Book The Epic of Gilgamesh

Download or read book The Epic of Gilgamesh written by Gilgamesh and published by W W Norton & Company Incorporated. This book was released on 2001 with total page 229 pages. Available in PDF, EPUB and Kindle. Book excerpt: The Epic of Gilgamesh is the world's oldest epic masterpiece.
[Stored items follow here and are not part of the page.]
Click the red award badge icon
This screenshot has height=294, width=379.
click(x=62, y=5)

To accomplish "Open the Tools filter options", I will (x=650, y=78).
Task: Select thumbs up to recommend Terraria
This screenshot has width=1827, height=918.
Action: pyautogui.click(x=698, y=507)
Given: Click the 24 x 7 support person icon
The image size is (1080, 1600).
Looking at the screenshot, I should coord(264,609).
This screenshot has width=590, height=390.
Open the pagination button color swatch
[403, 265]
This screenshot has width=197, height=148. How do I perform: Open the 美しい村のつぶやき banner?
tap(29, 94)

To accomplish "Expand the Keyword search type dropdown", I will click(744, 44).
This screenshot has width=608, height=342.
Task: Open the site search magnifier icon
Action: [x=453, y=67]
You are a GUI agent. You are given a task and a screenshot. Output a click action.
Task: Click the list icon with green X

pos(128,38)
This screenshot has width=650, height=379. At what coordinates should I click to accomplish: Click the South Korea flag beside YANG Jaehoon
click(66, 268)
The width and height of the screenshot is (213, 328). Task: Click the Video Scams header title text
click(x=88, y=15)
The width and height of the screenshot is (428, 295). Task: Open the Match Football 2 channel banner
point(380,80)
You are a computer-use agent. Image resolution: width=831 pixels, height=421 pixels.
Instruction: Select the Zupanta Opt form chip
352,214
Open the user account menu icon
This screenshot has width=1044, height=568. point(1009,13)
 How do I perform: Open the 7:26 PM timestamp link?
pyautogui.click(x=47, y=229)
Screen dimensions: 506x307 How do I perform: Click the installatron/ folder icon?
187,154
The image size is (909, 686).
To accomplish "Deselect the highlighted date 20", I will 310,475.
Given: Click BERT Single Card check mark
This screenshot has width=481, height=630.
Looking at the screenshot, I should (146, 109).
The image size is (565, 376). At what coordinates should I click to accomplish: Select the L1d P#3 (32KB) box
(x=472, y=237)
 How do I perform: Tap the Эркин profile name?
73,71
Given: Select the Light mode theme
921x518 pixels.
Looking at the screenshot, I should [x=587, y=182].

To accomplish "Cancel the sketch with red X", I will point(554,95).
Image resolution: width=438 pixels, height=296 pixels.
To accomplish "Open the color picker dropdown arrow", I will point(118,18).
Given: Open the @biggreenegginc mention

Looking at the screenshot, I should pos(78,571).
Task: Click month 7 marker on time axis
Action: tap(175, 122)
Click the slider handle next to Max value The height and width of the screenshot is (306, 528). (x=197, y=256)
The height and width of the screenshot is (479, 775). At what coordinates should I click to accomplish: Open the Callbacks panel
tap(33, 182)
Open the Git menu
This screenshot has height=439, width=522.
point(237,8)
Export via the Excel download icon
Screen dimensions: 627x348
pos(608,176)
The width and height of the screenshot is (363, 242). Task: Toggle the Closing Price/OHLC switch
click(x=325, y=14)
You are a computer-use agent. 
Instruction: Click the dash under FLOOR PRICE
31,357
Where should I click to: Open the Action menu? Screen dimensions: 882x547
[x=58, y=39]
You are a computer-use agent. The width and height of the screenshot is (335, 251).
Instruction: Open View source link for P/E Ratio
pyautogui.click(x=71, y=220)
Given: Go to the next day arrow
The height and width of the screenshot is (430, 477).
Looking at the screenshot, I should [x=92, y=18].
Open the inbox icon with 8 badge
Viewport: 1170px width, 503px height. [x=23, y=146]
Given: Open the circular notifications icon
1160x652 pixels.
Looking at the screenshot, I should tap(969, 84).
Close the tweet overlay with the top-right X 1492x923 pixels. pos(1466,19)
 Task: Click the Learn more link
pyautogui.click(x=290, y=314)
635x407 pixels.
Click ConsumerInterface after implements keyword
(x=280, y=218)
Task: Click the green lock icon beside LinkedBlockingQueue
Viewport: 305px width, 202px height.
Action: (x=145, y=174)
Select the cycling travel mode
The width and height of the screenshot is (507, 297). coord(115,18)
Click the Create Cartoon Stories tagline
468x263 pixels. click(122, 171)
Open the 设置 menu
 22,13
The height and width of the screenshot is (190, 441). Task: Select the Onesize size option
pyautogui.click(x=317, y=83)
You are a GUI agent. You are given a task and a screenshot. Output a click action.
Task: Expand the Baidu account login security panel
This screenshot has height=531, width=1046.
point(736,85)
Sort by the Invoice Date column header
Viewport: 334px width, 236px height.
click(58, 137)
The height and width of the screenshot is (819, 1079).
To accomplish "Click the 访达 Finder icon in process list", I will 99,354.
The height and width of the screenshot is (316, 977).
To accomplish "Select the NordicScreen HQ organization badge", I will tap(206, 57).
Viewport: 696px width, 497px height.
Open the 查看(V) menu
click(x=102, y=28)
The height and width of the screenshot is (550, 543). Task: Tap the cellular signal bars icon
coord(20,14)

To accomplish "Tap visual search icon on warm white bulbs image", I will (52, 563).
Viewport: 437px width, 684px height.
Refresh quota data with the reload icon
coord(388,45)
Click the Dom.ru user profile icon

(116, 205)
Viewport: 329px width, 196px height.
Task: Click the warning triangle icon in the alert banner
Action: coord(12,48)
Book The Epic of Gilgamesh

    Book Details:
  • Author : Robert W. Watson
  • Publisher : Gatekeeper Press
  • Release : 2023-04-17
  • ISBN : 166293453X
  • Pages : 121 pages

Download or read book The Epic of Gilgamesh written by Robert W. Watson and published by Gatekeeper Press. This book was released on 2023-04-17 with total page 121 pages. Available in PDF, EPUB and Kindle. Book excerpt: The Epic of Gilgamesh is the earliest work of literature discovered to date. Despite its age, the story is quite up to date. The epic provides drama with notable characters, offers a strong plot, and considers the universal themes of friendship, death, and the search for immortality. Centered on Gilgamesh, King of Uruk, and his friend, the beast-man Enkidu, the tale relates the courage, hopes, fears, and doubts displayed by these two men through their dynamic personalities. Both men are relatable characters struggling to make sense of the world and of themselves, just like all human beings. Several other characters who encounter Gilgamesh such as Siduri and Utnapishtim offer interesting insights about life and the ways of the world in which they live. Though written approximately 450 years before the book of Genesis, the epic includes a narrative of the great flood that covered the entire earth. Whether seeking an adventure story, learning about the thinking of the ancients, or wanting to glean eternal wisdom, this poetic version of The Epic of Gilgamesh with its illustrations will delight the reader.